Ratković chaired the legislative committee in this sitting of parliament and in this capacity played a key role in passing the Statute of the Autonomous Province of Vojvodina. He defended the provincial constitution against charges that it was a separatist document in 2011, arguing that it was fully consistent with the Constitution of Serbia. In January 2012, he said that a central electronic database of Serbian law should be available within two years.

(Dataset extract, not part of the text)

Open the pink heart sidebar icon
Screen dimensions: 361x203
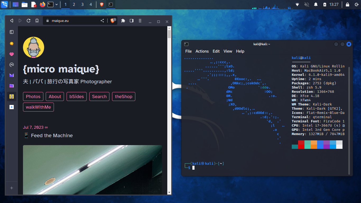(x=12, y=54)
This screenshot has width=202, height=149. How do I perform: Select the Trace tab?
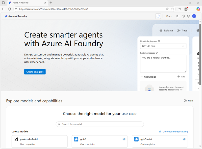click(182, 30)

Serbia's electoral system was reformed in 2011, such that parliamentary mandates were awarded in numerical order to candidates on successful lists. Ratković received the ninety-seventh position on the DS's Choice for a Better Life list in the 2012 parliamentary election; the list won sixty-seven mandates, and he was not re-elected. He was subsequently appointed as assistant to the provincial secretary for energy and resources in the government of Vojvodina.

===Member of the Social Democratic Party===
The Democratic Party experienced a serious split in early 2014, with Boris Tadić setting up a breakaway group initially called the New Democratic Party. Ratković sided with Tadić and was accordingly dismissed from his government position on 6 February 2014; this decision was condemned by the new party. Tadić's party contested the 2014 parliamentary election in a fusion with the Greens of Serbia and in alliance with other parties. Ratković received the forty-first position on their electoral list; the list won eighteen mandates, and he was not returned. The New Democratic Party was reconstituted as the SDS later in the year.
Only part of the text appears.